Sherlyn memutar otaknya, perlahan memakaikan Vigo mantel itu. Ia tahu penderita hipotermia tidak boleh disentuh tiba-tiba, karena bisa berakibat fatal pada jantungnya. Sherlyn pun melepas syalnya, mengaitkannya ke leher Vigo. Vigo—yang masih setengah sadar, berusaha keras tetap bernapas dan menatap Sherlyn walaupun pandangannya mulai kabur.

"S-She..." Sherlyn sedikit terlonjak mendengar Vigo menggumamkan namanya. "She...."

"Lo bakal baik-baik aja, oke?" Sherlyn terus menangis. Ia merengkuh tubuh lelaki itu, mendekapnya hangat. Sherlyn juga menggosok-gosokkan kedua tangannya agar hangat, lantas menempelkan tangannya itu di dahi dan kedua pipi Vigo. "Tarik napas pelan-pelan ... lo harus bisa. Tarik napas ... buang. Jangan buru-buru. Lo bisa napas, oke?"

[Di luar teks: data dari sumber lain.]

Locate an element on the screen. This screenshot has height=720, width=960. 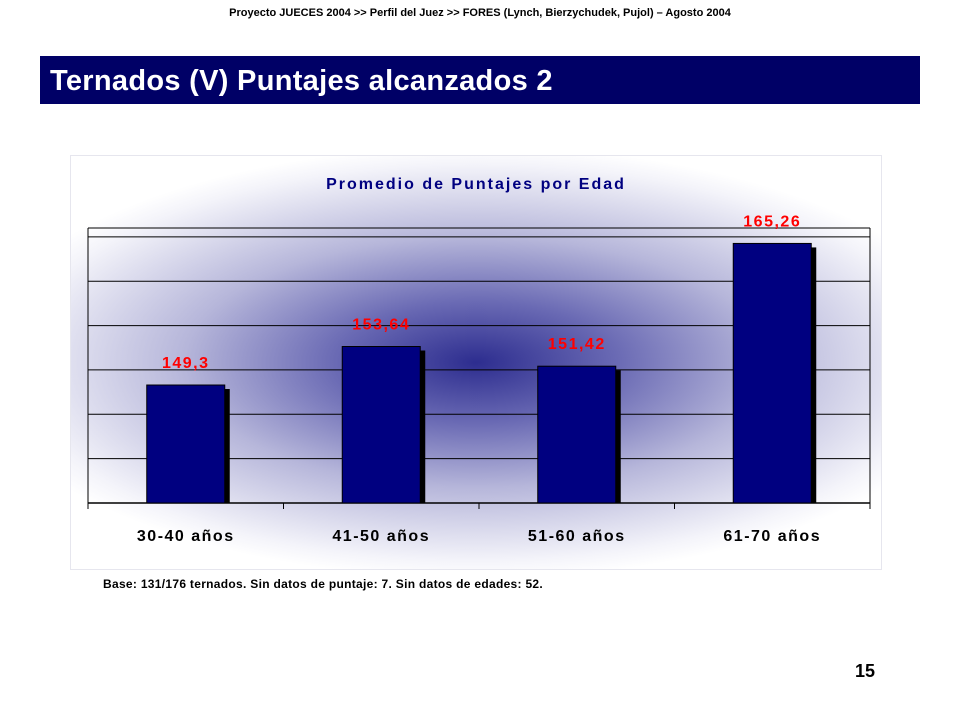
page-number: 15 is located at coordinates (866, 671). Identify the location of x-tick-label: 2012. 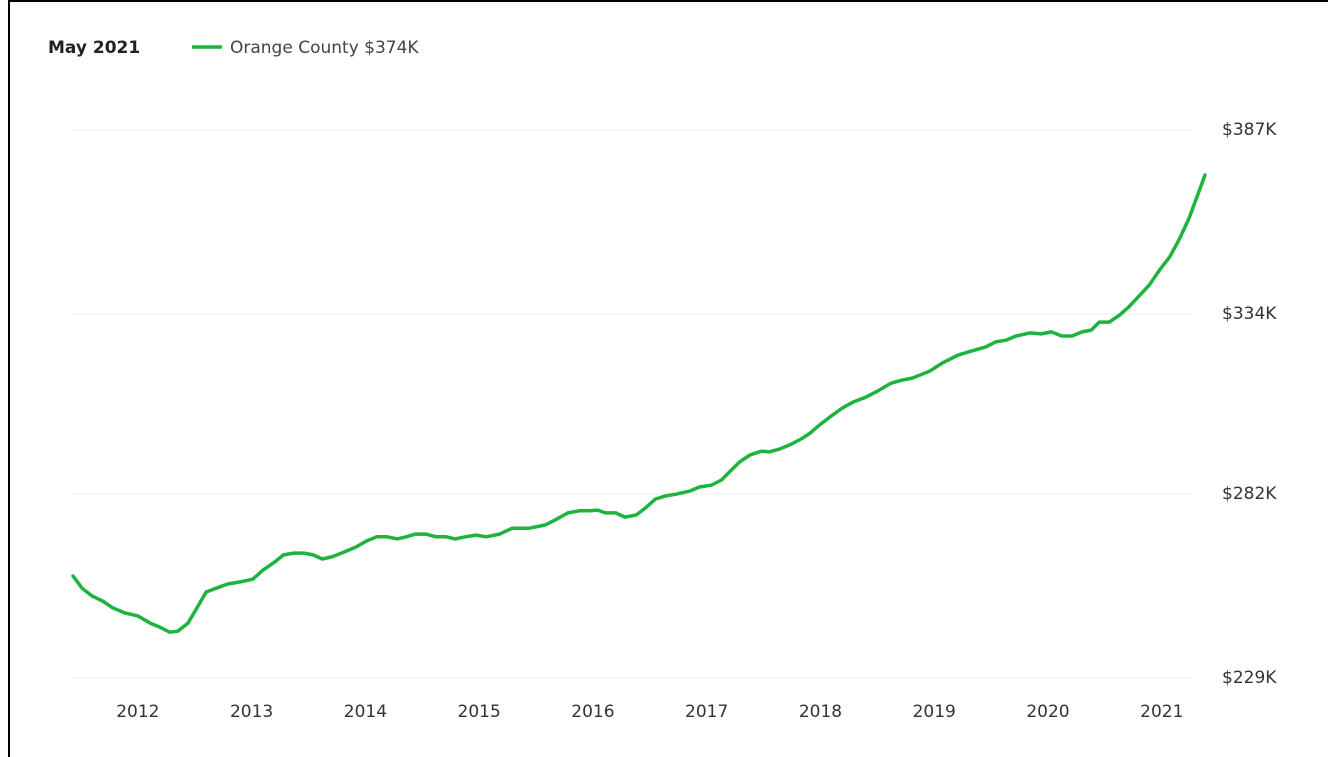
(138, 712).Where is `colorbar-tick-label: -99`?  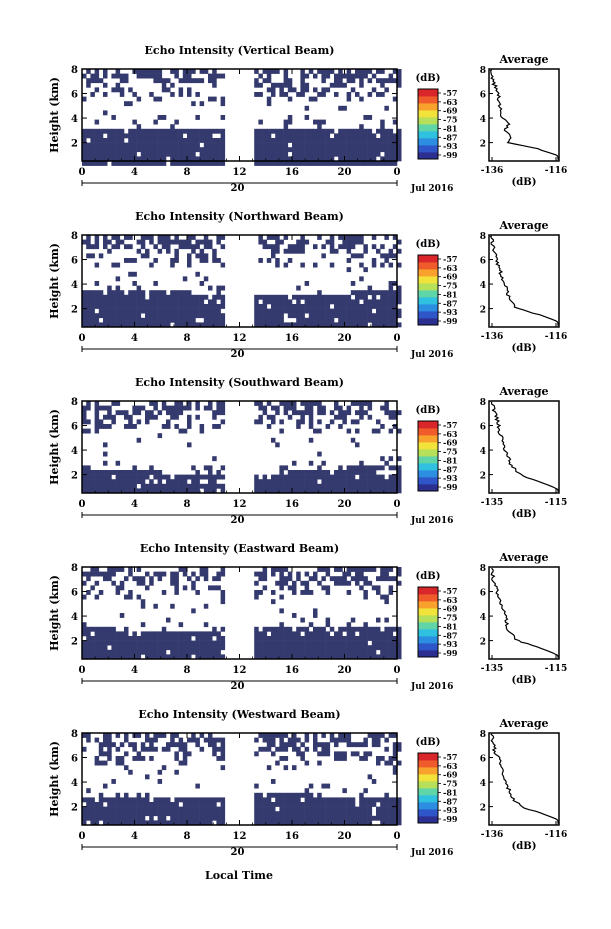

Vigo menggeleng pelan. Semakin lama, kesadarannya semakin hilang.

"Bisa! Lo pasti bisa," Sherlyn memekik. Nada suaranya lebih terdengar seperti orang memohon daripada menyemangati.

Vigo lagi-lagi meringis. Walaupun sulit, namun ia tetap melakukan apa yang Sherlyn katakan. Ia tidak ingin gadis itu tambah menangis dan mengkhawatirkannya. Sherlyn tidak kehabisan akal. Ia memakaikan tudung mantel Vigo di kepalanya, lantas memeluk lelaki itu erat dan membenamkan kepalanya di lehernya yang hangat. Deru napas Vigo yang dingin dan mengenai lehernya itu membuat Sherlyn sedikit merinding, namun ia tidak peduli. Mungkin posisi mereka sekarang agak tidak enak untuk dilihat, tetapi masa bodoh. Sherlyn sungguh ketakutan sekarang.

"She ... maaf. Maaf ... gara-gara gue lo jadi nangis dan khawatir gini," terdengar suara serak Vigo yang hampir tidak jelas terdengar.

Sherlyn menggeleng. "Jangan minta maaf. Yang gue mau sekarang lo kendaliin diri lo sendiri. Gue bakal berusaha biar—minimal, hipotermia lo berkurang."